◆ **What is expected**
In this exercise, each record below is to be written out again exactly.

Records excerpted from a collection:
◇ ◇ ◇ ◇

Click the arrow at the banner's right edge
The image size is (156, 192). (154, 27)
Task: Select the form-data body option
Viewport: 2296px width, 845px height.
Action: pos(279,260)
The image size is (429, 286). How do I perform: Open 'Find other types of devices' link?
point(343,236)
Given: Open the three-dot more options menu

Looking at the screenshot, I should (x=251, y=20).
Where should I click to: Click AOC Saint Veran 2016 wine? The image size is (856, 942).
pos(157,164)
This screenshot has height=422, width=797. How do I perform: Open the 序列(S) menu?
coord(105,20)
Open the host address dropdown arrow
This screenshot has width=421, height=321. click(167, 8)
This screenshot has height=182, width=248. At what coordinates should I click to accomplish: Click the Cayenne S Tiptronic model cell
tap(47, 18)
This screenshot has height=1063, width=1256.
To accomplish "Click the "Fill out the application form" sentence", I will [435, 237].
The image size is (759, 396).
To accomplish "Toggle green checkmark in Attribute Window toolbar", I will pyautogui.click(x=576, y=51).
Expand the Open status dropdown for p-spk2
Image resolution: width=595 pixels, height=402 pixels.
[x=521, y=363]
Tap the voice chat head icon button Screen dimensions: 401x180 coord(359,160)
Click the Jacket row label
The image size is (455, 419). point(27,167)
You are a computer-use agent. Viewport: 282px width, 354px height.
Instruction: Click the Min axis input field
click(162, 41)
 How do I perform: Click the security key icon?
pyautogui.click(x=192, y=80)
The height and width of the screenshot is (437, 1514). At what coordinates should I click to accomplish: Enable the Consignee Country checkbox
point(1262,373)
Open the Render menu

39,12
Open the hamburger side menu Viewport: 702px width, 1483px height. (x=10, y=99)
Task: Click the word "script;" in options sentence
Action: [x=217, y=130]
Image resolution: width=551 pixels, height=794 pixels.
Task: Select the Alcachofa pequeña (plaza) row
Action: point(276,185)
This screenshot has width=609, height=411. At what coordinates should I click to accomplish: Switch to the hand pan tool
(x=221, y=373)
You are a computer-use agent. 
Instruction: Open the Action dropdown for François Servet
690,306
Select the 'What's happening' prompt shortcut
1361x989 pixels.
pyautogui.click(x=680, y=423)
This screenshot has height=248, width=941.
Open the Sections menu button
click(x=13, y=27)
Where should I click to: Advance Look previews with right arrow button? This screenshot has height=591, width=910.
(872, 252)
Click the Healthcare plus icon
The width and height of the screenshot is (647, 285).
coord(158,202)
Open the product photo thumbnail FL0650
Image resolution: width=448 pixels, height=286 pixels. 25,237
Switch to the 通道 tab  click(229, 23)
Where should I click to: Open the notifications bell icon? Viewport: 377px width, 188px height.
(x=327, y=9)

◇ ◇ ◇ ◇

◆ **Finished exercise**
Click the arrow at the banner's right edge
The image size is (156, 192). (154, 27)
Task: Select the form-data body option
Viewport: 2296px width, 845px height.
Action: pos(279,260)
The image size is (429, 286). How do I perform: Open 'Find other types of devices' link?
point(343,236)
Given: Open the three-dot more options menu

Looking at the screenshot, I should (x=251, y=20).
Where should I click to: Click AOC Saint Veran 2016 wine? The image size is (856, 942).
pos(157,164)
This screenshot has height=422, width=797. How do I perform: Open the 序列(S) menu?
coord(105,20)
Open the host address dropdown arrow
This screenshot has width=421, height=321. click(167, 8)
This screenshot has height=182, width=248. At what coordinates should I click to accomplish: Click the Cayenne S Tiptronic model cell
tap(47, 18)
This screenshot has height=1063, width=1256.
To accomplish "Click the "Fill out the application form" sentence", I will [435, 237].
The image size is (759, 396).
To accomplish "Toggle green checkmark in Attribute Window toolbar", I will pyautogui.click(x=576, y=51).
Expand the Open status dropdown for p-spk2
Image resolution: width=595 pixels, height=402 pixels.
[x=521, y=363]
Tap the voice chat head icon button Screen dimensions: 401x180 coord(359,160)
Click the Jacket row label
The image size is (455, 419). point(27,167)
You are a computer-use agent. Viewport: 282px width, 354px height.
Instruction: Click the Min axis input field
click(162, 41)
 How do I perform: Click the security key icon?
pyautogui.click(x=192, y=80)
The height and width of the screenshot is (437, 1514). At what coordinates should I click to accomplish: Enable the Consignee Country checkbox
point(1262,373)
Open the Render menu

39,12
Open the hamburger side menu Viewport: 702px width, 1483px height. (x=10, y=99)
Task: Click the word "script;" in options sentence
Action: [x=217, y=130]
Image resolution: width=551 pixels, height=794 pixels.
Task: Select the Alcachofa pequeña (plaza) row
Action: point(276,185)
This screenshot has width=609, height=411. At what coordinates should I click to accomplish: Switch to the hand pan tool
(x=221, y=373)
You are a computer-use agent. 
Instruction: Open the Action dropdown for François Servet
690,306
Select the 'What's happening' prompt shortcut
1361x989 pixels.
pyautogui.click(x=680, y=423)
This screenshot has height=248, width=941.
Open the Sections menu button
click(x=13, y=27)
Where should I click to: Advance Look previews with right arrow button? This screenshot has height=591, width=910.
(872, 252)
Click the Healthcare plus icon
The width and height of the screenshot is (647, 285).
coord(158,202)
Open the product photo thumbnail FL0650
Image resolution: width=448 pixels, height=286 pixels. 25,237
Switch to the 通道 tab  click(229, 23)
Where should I click to: Open the notifications bell icon? Viewport: 377px width, 188px height.
(x=327, y=9)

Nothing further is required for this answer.